The ongoing need to balance community concerns with local business needs are the focus of the latest Staffordshire Freight Strategy, which will be discussed by a select committee this week.
It looks at the feasibility of local requests to reduce freight traffic, environmental concerns, diversion routes from trunk roads, overnight facilities for HGV drivers and the how the latest technology is used to support freight traffic and boost business efficiency.
In addition, the strategy considers how planning on future business developments could be improved and significantly the future impact of the construction of the HS2 line through Staffordshire.
The strategy states that the freight and logistics industry is significantly more important to the Staffordshire economy than regionally or nationally due to its central location and connection to main road and rail networks. It finds that the vast majority of freight traffic uses trunk and main roads – though it does create a negative impact on some rural communities.

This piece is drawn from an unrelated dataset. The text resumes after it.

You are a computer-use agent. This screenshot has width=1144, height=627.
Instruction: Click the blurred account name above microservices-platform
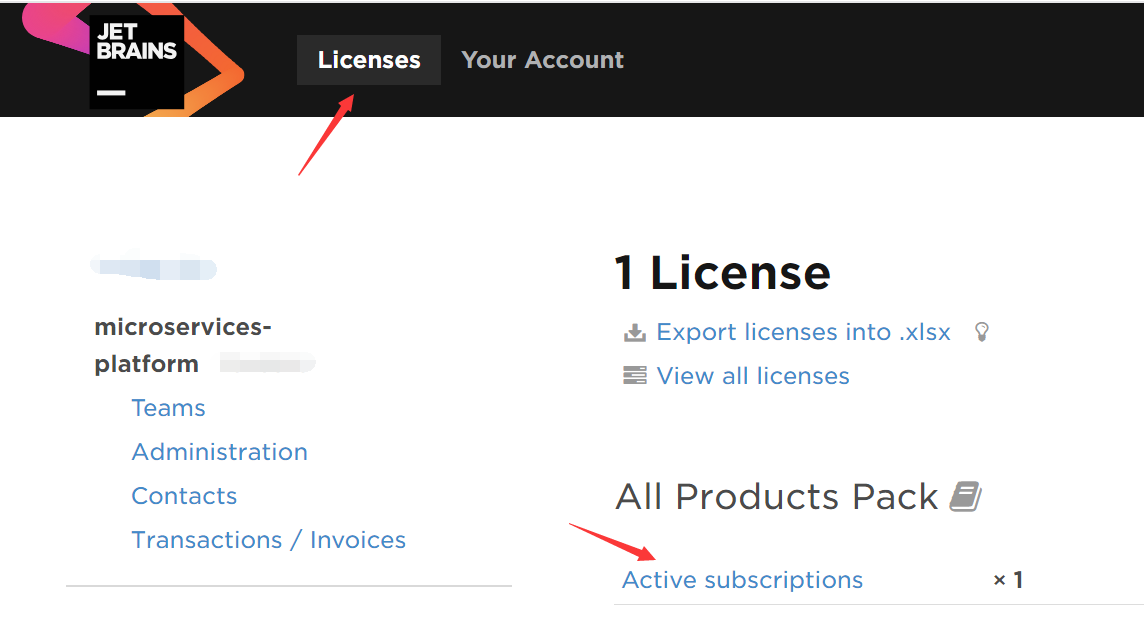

An action plan contained in the strategy also contains several current or planned local projects which aim to alleviate road freight impact on communities including village gateways, speed restrictions, improved signs and routing agreements.
Since the first strategy was drawn up, the Staffordshire Freight and Communities Forum has been created to address community concerns, consider realistic options to reduce HGV impact and support local business which rely on timely transportation and delivery. It is led by the county council and includes other organisations such as parish councils, Road Haulage Association, Highways England and emergency services.
Staffordshire County Council’s cabinet member for highways and transport Helen Fisher said:
This strategy is an overview of the current road freight industry in Staffordshire and its impact on local communities. This issue is a national one, though we understand that in this county the freight and logistic sector is larger than in other areas due to our geographical location.
There are no easy solutions in balancing community needs with those of the businesses who are creating jobs and sustaining our thriving economy. We are though with partner organisations looking at ways we could improve things, from traffic management to utilising latest technologies and influencing future planned development.
We have done a great deal of work in Staffordshire in recent years to engage communities, businesses and partner organisations – including creating our freight forum.
It is important that we all understand these issues can only be addressed jointly across communities, agencies and by central government.”
The strategy will be discussed by the Prosperous Staffordshire Select Committee on Thursday.